= Beginning of Section =
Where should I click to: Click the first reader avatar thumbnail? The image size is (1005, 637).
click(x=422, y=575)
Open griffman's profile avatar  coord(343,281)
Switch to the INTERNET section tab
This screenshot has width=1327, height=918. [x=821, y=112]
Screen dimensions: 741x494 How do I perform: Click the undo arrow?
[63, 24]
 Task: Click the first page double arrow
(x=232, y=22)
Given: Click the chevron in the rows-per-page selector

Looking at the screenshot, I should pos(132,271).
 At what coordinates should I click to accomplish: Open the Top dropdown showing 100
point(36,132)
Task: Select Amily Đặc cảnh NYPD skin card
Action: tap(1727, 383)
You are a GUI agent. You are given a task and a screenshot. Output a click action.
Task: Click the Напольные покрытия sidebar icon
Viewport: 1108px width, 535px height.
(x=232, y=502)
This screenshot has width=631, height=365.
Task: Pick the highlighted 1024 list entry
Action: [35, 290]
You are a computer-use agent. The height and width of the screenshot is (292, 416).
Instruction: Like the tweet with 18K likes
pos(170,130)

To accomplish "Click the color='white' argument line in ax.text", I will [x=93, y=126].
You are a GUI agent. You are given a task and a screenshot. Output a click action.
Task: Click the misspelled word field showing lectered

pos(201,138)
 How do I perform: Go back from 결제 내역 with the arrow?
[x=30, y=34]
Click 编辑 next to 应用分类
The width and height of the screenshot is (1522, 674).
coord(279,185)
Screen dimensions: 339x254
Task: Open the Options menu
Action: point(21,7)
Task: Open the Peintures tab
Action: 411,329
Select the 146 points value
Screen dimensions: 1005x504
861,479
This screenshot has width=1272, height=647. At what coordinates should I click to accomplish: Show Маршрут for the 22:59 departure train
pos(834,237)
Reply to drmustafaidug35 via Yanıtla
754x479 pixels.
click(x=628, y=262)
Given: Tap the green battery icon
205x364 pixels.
= End of Section =
> WORK INSTRUCTION:
Which lines above hold the word "icon"? Copy each of them.

> ANSWER TO THE PROBLEM:
Task: Click the Напольные покрытия sidebar icon
Given: Tap the green battery icon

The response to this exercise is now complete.